((

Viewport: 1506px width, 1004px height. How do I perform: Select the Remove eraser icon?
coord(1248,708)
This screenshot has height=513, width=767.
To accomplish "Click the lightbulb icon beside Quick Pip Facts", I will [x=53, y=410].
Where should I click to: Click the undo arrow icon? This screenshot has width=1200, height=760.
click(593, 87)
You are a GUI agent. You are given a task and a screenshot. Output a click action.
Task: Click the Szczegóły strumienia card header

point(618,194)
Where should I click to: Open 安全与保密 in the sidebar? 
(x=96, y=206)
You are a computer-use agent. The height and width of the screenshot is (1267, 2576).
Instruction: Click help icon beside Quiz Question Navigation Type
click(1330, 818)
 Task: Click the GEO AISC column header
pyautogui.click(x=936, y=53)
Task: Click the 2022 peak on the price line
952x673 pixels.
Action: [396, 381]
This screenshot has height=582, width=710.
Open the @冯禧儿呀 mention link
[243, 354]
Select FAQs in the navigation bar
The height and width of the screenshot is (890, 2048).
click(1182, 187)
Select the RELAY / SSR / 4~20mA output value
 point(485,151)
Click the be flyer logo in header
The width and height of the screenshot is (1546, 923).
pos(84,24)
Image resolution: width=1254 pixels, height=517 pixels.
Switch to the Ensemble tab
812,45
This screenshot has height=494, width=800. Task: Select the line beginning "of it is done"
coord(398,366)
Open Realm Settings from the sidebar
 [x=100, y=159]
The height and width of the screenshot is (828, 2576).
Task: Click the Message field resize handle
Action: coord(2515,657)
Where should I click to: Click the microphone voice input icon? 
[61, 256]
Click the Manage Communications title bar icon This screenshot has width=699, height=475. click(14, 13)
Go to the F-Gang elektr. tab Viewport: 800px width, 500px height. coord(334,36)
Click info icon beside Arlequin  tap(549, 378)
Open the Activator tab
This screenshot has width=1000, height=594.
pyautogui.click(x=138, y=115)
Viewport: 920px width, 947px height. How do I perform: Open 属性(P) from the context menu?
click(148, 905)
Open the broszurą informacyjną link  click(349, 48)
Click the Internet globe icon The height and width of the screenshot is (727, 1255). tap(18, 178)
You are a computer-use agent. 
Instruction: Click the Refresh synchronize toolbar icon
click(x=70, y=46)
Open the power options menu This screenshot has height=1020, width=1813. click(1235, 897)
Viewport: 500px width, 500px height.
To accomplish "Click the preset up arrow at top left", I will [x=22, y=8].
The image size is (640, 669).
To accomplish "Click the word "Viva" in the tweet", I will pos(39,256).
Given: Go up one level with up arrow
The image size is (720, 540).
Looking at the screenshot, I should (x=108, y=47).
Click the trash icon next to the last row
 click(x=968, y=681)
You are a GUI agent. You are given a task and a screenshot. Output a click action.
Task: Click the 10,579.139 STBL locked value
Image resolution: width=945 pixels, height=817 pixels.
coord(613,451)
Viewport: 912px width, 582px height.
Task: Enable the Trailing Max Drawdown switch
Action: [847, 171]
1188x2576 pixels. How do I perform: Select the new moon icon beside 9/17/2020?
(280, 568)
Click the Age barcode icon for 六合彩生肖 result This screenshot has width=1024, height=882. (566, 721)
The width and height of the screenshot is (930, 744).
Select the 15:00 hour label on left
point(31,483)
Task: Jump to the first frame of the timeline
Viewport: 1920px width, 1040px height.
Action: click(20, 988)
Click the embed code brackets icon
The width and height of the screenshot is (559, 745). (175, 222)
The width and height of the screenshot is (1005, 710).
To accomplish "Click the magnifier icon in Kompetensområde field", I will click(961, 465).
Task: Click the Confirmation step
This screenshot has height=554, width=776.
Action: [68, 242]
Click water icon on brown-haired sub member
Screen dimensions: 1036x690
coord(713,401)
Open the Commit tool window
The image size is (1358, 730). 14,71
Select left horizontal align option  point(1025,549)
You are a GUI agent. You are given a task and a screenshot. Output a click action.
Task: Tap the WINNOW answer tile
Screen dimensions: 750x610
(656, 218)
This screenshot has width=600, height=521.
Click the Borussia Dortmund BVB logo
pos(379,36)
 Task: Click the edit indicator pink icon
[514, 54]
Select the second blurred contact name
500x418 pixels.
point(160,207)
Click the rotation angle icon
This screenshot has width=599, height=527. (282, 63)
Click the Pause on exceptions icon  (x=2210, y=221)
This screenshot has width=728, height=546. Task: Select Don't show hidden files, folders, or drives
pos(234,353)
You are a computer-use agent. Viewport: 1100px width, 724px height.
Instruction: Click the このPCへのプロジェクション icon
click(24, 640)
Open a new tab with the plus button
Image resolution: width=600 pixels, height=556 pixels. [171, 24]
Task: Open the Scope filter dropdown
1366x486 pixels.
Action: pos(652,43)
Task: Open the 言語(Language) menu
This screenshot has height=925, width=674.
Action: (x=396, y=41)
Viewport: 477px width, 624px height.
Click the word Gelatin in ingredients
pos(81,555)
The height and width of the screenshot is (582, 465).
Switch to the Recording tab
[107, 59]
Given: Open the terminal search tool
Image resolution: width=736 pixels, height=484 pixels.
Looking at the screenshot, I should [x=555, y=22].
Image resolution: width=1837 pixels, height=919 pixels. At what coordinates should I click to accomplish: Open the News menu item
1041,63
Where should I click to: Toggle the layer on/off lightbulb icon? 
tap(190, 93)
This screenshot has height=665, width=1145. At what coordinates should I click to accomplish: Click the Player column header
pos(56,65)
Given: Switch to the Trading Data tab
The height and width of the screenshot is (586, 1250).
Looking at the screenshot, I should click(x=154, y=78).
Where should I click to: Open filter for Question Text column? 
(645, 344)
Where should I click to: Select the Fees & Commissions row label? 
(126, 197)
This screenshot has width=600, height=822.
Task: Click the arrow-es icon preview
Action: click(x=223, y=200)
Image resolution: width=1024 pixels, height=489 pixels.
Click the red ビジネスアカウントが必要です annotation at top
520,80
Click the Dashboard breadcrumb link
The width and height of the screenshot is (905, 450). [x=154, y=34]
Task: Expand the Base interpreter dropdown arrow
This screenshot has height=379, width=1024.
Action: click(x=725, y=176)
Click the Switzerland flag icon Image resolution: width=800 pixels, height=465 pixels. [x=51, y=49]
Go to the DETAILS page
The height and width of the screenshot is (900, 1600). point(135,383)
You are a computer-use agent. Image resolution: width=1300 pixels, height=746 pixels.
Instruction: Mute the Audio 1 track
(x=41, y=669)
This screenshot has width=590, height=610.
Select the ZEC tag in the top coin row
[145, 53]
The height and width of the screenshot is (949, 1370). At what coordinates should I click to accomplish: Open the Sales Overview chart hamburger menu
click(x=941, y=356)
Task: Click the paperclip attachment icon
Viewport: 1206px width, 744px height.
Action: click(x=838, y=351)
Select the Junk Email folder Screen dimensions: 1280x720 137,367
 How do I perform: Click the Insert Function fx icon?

))

An exact, complete copy of the lines above from the one with "Task: Click the Confirmation step" through the one with "Select the second blurred contact name" is the whole answer.

### Final answer
Task: Click the Confirmation step
This screenshot has height=554, width=776.
Action: [68, 242]
Click water icon on brown-haired sub member
Screen dimensions: 1036x690
coord(713,401)
Open the Commit tool window
The image size is (1358, 730). 14,71
Select left horizontal align option  point(1025,549)
You are a GUI agent. You are given a task and a screenshot. Output a click action.
Task: Tap the WINNOW answer tile
Screen dimensions: 750x610
(656, 218)
This screenshot has width=600, height=521.
Click the Borussia Dortmund BVB logo
pos(379,36)
 Task: Click the edit indicator pink icon
[514, 54]
Select the second blurred contact name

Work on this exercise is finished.